Simón quedó atónito. No sabía qué contestar.
—Siéntese —ordenó el capitán—. Sírvase un trago y un cigarro.
—Prefiero estar de pie —replicó Simón, aunque no explicó por qué.
—Fuimos felices cuando encontramos a un terrestre en esta parada olvidada por Dios —dijo el capitán—. Creíamos que los terrestres eran ya una especie extinguida.
—Ustedes deberían saberlo.
El capitán se puso verde oscuro. Debe de estar ruborizándose, pensó Simón.
—Los hoonhors siempre hemos sentido culpa y vergüenza por lo que hicimos a los terrestres —explicó—. Aunque ahora la Tierra es un hermoso planeta limpio, y no lo sería si no fuera por lo que le hicimos. Sin embargo, ésa fue culpa de mi antecesor, y no podemos ser responsabilizados por lo que ellos hicieron. Pero hemos formulado una sincera petición de disculpas. Y nos gustaría saber qué podemos hacer por usted ahora. Le debemos mucho.
—Es un poco tarde para recompensas —replicó Simón—. Pero quizá puedan hacer algo por mi. Si pueden informarme dónde viven los Clerun-Gowph. olvidaremos cuentas viejas.
—No es ningún secreto, por lo menos para nosotros —contestó el capitán—. Si usted no nos hubiera tenido tanto miedo, se habría ahorrado tres mil años de búsqueda.
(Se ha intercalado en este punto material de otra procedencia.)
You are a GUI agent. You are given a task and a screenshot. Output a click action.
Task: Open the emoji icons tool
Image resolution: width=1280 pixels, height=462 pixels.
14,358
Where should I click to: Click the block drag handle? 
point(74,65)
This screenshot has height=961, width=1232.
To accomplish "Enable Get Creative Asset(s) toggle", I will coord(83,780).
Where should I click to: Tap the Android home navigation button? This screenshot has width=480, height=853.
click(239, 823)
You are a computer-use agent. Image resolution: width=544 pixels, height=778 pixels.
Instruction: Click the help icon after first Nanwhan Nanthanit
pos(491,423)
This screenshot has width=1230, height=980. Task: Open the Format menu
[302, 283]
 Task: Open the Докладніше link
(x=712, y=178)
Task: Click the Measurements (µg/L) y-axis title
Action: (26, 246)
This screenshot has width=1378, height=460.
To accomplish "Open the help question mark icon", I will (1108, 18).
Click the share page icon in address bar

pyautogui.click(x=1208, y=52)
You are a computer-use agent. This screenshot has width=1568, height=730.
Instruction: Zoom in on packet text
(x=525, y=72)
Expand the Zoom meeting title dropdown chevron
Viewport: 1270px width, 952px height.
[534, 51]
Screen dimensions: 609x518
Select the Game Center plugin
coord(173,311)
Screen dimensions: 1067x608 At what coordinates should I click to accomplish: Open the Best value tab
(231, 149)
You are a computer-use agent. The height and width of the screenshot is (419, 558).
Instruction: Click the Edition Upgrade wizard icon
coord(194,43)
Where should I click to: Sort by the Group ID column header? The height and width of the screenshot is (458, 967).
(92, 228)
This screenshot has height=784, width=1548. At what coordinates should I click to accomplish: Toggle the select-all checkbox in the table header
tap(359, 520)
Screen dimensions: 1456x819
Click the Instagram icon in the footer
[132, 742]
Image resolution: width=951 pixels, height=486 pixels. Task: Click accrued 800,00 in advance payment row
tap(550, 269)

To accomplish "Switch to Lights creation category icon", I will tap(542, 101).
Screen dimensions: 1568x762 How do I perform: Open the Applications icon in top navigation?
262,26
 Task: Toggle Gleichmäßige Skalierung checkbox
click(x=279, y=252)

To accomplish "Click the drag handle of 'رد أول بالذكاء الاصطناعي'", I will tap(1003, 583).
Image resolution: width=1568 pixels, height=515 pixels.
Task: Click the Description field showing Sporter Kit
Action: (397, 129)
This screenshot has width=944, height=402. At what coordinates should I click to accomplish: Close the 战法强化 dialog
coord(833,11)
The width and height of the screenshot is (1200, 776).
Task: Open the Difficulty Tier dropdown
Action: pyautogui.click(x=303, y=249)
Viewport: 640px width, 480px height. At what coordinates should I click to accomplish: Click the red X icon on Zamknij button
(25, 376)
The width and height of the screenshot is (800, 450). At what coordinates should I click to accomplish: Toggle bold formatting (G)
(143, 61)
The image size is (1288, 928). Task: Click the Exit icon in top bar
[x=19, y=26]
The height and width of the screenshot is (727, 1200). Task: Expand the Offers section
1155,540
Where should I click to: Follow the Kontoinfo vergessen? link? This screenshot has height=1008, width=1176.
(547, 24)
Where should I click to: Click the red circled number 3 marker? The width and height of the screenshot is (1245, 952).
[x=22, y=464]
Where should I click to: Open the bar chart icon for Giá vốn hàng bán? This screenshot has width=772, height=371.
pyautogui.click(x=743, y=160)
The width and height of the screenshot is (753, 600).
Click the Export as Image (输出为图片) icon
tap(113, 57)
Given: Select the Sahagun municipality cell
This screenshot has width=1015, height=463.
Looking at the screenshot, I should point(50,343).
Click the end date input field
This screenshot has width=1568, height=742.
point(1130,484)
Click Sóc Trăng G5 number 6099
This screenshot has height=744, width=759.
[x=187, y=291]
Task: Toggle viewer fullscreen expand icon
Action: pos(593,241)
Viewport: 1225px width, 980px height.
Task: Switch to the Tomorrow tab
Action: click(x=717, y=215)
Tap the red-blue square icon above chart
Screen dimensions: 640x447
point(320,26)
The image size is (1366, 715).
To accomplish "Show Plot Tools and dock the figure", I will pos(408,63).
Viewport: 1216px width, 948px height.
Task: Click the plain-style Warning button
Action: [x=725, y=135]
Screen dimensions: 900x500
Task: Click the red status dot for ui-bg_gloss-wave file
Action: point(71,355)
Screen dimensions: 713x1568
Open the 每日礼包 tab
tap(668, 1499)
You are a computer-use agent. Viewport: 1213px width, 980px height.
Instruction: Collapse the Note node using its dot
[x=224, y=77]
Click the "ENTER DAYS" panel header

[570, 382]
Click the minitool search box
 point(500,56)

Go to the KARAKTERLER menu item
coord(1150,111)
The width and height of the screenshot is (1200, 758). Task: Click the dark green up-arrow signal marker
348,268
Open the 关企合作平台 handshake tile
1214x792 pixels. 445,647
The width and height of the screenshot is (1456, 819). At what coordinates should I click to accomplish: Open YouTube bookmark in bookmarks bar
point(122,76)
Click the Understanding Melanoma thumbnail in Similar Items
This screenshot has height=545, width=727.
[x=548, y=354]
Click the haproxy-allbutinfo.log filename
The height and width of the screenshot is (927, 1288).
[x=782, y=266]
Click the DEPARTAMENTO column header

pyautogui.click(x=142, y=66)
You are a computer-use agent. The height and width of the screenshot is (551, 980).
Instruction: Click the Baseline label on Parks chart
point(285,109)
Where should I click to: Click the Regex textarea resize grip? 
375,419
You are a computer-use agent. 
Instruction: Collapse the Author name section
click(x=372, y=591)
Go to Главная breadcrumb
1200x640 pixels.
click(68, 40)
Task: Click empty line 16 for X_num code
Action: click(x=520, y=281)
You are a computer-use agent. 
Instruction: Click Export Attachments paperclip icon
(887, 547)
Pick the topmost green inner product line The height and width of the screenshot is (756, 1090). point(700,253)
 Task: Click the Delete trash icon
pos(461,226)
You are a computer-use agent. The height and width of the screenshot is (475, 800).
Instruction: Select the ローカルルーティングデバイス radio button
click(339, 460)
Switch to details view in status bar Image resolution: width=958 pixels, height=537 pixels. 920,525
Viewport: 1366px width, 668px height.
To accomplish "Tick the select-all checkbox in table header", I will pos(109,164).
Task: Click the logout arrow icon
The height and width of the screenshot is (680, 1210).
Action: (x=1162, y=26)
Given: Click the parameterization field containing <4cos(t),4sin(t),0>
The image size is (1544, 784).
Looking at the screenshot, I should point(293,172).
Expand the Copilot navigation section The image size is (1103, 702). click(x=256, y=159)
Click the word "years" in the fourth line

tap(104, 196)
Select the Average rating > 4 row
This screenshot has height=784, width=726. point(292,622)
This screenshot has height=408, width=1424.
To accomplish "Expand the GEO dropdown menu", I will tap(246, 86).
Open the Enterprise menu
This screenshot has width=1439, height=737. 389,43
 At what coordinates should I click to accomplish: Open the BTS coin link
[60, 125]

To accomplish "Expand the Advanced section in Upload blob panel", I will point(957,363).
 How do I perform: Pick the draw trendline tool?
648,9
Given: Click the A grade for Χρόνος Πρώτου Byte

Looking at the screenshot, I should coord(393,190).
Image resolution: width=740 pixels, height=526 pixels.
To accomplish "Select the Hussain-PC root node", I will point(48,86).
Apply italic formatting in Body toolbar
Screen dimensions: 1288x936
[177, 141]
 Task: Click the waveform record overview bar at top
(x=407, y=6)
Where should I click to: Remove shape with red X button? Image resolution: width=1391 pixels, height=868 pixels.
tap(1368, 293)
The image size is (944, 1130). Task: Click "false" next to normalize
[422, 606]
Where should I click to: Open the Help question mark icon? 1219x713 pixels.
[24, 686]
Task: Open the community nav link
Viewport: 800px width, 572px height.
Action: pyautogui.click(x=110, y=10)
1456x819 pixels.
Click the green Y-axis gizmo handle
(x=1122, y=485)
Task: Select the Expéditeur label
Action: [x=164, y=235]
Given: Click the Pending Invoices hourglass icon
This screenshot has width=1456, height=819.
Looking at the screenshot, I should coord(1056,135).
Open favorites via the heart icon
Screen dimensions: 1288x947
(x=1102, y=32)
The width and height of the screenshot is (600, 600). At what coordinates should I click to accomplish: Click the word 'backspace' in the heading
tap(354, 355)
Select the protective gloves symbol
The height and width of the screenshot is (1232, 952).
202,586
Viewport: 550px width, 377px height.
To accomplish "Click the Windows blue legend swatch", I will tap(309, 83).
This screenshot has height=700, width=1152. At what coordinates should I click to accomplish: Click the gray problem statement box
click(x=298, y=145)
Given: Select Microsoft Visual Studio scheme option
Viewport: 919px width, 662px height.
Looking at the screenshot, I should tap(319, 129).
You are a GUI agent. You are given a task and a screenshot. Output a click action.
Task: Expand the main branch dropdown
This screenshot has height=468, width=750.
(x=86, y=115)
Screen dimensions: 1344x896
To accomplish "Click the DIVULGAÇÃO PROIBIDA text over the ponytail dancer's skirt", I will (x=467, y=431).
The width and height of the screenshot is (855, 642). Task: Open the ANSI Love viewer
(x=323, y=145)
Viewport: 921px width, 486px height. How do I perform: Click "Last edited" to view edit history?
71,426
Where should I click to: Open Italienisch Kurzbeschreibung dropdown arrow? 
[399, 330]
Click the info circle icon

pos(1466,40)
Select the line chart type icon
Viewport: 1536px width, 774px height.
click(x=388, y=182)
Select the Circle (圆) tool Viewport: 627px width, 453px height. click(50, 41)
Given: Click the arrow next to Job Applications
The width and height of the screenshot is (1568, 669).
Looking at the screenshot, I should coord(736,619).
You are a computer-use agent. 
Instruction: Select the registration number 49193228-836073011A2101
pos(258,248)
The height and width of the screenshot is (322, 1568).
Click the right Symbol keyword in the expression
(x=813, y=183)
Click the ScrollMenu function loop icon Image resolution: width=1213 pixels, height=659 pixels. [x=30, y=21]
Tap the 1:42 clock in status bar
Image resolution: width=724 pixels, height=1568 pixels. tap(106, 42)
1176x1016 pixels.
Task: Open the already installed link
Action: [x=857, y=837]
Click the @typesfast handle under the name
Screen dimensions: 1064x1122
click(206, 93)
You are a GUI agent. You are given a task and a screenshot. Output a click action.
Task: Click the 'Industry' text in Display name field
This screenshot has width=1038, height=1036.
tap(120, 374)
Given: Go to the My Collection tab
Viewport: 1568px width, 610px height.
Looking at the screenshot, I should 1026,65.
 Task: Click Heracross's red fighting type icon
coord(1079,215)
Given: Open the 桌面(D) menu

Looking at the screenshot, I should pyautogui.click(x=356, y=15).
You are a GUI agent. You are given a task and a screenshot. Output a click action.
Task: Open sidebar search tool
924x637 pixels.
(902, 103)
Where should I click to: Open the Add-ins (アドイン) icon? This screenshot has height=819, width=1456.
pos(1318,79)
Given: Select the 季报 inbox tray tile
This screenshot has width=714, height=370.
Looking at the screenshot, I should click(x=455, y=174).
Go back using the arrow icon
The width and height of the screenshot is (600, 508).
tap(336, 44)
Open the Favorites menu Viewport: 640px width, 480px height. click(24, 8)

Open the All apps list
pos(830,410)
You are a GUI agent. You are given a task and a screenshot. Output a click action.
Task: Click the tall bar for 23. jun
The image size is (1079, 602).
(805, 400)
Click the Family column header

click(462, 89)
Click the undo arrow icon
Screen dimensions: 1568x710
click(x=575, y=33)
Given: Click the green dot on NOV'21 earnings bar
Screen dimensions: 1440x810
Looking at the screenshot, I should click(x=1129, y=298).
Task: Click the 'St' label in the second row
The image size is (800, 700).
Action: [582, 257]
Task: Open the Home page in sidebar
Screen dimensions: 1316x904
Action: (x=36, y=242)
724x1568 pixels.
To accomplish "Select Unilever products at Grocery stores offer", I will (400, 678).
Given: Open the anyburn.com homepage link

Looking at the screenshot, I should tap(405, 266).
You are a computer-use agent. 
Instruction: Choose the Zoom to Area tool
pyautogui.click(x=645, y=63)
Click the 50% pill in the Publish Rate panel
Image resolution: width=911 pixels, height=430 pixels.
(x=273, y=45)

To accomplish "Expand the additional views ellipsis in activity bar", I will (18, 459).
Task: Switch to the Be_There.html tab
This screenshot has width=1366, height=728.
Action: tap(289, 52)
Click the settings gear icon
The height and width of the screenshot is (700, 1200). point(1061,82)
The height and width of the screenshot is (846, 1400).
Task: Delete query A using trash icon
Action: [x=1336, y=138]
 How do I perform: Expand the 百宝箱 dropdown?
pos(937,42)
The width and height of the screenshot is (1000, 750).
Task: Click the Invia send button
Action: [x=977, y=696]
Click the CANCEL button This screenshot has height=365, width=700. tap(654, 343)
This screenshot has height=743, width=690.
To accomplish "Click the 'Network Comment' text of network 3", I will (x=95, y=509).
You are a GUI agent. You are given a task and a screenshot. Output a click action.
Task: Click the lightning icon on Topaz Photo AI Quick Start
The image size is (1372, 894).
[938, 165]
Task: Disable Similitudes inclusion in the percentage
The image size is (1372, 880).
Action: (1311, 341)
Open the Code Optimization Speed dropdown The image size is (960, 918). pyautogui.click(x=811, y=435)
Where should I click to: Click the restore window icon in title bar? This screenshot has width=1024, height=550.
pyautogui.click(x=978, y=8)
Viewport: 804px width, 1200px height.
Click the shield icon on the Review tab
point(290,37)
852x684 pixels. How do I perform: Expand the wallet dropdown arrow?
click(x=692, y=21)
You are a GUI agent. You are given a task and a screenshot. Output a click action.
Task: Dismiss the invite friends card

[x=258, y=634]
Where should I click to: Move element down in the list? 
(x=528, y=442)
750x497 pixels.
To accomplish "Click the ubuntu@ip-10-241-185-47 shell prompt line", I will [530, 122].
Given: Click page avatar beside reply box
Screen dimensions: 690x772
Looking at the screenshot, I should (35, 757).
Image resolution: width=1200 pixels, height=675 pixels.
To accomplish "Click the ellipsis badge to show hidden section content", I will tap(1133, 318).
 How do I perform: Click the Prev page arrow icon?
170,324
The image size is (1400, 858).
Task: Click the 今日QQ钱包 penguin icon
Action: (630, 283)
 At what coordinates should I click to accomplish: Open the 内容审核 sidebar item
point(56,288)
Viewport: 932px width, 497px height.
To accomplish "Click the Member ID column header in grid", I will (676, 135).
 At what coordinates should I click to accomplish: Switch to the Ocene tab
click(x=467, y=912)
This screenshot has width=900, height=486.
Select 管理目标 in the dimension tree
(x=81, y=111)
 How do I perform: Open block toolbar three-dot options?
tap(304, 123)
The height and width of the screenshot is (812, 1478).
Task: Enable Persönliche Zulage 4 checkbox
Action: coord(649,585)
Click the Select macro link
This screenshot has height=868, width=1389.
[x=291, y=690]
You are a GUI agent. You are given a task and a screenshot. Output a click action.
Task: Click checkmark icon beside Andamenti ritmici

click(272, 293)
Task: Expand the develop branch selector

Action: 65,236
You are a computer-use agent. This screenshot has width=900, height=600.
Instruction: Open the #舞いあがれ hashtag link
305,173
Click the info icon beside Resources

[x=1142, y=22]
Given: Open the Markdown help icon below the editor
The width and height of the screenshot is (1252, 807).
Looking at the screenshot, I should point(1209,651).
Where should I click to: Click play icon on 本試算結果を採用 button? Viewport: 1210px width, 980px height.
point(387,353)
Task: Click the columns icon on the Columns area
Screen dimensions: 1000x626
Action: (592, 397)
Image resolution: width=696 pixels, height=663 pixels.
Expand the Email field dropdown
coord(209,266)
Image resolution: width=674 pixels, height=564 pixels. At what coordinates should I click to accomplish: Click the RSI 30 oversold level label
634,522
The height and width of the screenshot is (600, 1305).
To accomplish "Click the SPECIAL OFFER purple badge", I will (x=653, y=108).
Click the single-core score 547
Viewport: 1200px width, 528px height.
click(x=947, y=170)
—El tiempo pasa rápido —continuó Simón—. OK. ¿Dónde está?
El capitán tomó un mapa celestial y marcó el objetivo con una X.
—Ponga esto en la computadora, y lo llevará directamente allí.
—Gracias —dijo Simón—. ¿Han estado ustedes allí?
—No hemos estado y no estaremos —manifestó el capitán—. Está fuera de los límites, es tabú, está prohibido. Hace muchos milenios una nave nuestra desembarcó allí. No sé bien lo que ocurrió, porque la información es reservada. Pero después de que la nave rindió su informe, las autoridades ordenaron que todas las otras naves se mantuvieran apartadas de ese sector del espacio. He escuchado algunos curiosos rumores sobre lo que hallaron los exploradores, pero, ciertos o no, son suficientes para convencerme de que suprima mi curiosidad.
—¿Muy malos? —preguntó Simón.
—Muy malos.
—Quizá lo horrible sea que los Clerun-Gowphs tengan la respuesta a la Pregunta Especial.
—Dejaré que usted lo averigüe —concluyó el capitán.